* Requirements *
State how many lines of the records contain the string "product", with case counting, and give only the number.

* The input *
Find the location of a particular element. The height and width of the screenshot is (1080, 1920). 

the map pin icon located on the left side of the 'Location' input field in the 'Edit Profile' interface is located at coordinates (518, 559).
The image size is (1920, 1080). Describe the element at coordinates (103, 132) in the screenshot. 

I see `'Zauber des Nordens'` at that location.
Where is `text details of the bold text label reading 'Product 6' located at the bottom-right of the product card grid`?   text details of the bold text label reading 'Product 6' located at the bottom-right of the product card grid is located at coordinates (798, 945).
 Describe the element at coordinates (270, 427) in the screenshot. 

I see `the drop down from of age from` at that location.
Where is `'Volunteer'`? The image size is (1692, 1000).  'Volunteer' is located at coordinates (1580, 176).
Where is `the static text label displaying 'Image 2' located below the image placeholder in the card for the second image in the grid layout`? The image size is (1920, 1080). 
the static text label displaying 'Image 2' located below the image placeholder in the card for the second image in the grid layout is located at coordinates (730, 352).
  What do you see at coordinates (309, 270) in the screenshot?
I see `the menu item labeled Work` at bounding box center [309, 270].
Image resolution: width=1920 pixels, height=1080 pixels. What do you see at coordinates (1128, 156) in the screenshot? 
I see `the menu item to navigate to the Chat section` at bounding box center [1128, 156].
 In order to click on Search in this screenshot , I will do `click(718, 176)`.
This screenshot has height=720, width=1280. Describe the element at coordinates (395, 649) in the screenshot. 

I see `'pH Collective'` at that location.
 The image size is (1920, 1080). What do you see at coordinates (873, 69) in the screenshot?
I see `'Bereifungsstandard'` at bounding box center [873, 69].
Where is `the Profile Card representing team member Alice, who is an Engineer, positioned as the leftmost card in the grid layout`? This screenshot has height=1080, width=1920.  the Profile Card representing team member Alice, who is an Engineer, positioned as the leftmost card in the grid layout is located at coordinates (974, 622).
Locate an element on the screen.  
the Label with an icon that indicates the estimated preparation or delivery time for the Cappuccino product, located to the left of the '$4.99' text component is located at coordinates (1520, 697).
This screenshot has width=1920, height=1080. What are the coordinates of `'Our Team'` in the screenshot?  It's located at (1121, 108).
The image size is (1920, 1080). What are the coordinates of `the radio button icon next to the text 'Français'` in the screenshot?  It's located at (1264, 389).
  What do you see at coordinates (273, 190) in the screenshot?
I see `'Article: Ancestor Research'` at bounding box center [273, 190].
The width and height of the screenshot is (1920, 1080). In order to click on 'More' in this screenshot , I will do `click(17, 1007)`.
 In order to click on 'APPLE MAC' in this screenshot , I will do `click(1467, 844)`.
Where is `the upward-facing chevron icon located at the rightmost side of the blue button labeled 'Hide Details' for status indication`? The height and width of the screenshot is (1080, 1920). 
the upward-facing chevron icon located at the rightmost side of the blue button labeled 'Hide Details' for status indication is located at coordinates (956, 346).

* Answer below *
2